PyCon.DE is where Pythonistas in Germany can meet to learn about new and upcoming Python libraries, tools, software, and data science. In 2018 we had more than 500 participants in Karlsruhe, a city where approximately 3600 IT companies with more than 36000 jobs exist.
Since Pandas and NumPy are two of the most used and best tools for data analysis and training machine learning models we want them to perform fast while using their intuitive APIs. Technically this should not be a problem, but both Pandas and NumPy are restricted to the main memory and most of the time also to a single CPU. To cross this boundary, we can use Dask to utilize multiple CPUs or even a cluster.
Dask operates in parallel on data that does not need to fit into the main memory while using dynamic task schedulers to execute task graphs in parallel on the low level.

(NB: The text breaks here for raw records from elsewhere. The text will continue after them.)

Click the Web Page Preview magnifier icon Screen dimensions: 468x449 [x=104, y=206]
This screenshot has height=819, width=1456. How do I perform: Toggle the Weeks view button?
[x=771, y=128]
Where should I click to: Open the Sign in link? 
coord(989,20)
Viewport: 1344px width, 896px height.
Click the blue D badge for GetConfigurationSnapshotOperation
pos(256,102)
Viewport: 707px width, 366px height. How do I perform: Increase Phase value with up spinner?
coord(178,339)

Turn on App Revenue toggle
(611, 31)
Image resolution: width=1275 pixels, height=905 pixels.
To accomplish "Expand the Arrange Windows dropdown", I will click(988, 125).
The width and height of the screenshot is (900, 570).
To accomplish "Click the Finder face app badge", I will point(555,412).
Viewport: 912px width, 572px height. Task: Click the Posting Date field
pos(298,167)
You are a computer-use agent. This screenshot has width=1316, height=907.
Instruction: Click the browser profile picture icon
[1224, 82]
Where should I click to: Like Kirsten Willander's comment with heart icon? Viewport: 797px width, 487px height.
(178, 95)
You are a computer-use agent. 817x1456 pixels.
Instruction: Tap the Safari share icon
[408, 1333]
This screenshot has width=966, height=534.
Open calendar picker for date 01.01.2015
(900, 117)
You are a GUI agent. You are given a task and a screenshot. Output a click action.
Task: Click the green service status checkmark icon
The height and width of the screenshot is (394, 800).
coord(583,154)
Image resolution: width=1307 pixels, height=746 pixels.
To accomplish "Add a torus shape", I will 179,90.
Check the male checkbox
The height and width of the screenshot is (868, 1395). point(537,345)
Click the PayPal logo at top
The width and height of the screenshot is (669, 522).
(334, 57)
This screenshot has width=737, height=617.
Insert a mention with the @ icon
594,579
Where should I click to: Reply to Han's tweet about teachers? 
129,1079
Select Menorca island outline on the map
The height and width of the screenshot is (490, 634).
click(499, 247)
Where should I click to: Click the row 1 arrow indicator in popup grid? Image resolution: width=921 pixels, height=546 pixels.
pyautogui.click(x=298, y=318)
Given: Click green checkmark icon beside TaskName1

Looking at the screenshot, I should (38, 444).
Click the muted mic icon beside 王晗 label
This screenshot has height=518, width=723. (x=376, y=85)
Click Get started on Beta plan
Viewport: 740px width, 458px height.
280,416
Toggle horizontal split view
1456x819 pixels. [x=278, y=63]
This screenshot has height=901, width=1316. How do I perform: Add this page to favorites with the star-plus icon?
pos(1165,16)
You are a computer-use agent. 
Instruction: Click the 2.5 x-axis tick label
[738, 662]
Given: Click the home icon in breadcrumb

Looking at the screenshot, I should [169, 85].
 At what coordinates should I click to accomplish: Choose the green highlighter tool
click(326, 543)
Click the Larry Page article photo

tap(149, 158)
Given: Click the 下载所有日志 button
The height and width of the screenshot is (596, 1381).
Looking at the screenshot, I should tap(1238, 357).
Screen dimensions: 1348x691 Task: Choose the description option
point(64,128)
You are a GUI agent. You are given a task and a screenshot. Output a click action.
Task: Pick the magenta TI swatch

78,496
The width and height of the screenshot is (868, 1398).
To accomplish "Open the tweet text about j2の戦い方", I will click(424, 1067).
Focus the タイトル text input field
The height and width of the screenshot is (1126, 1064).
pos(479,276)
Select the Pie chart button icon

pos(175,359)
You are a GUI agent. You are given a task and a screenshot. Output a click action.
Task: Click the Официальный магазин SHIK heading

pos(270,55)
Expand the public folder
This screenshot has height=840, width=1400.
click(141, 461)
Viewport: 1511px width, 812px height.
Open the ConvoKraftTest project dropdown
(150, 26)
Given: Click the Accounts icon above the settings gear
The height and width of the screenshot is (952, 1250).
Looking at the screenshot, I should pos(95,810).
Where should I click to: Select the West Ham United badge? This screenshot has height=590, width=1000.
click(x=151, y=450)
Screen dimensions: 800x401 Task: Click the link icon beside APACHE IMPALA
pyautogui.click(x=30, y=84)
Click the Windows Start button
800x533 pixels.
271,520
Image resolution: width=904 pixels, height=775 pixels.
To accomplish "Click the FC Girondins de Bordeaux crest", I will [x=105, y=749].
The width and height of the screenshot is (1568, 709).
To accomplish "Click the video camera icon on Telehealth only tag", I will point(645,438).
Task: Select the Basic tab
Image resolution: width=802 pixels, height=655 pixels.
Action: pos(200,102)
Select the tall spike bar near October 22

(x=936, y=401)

For simulating NumPys lists and Pandas APIs, Dask uses high-level Array, Bag and DataFrame implementations, but the execution engines can also power custom, user-defined workloads.
The workshop includes using dask.array
and dask.dataframe
to turn NumPy code into parallel/distributed code, showing examples which can be easily transferred and examples which are more complex, as well as a presentation of the tools Dask provides to inspect the execution graphs and the behavior of the distributed code.
Uwe Korn is a Senior Data Scientist at the German RetailTec company Blue Yonder. His expertise is on building scalable architectures for machine learning services. Nowadays he focuses on the data engineering infrastructure that is needed to provide the building blocks to bring machine learning models into production. As part of his work to provide an efficient data interchange, he became a core committer to the Apache Parquet and Apache Arrow projects.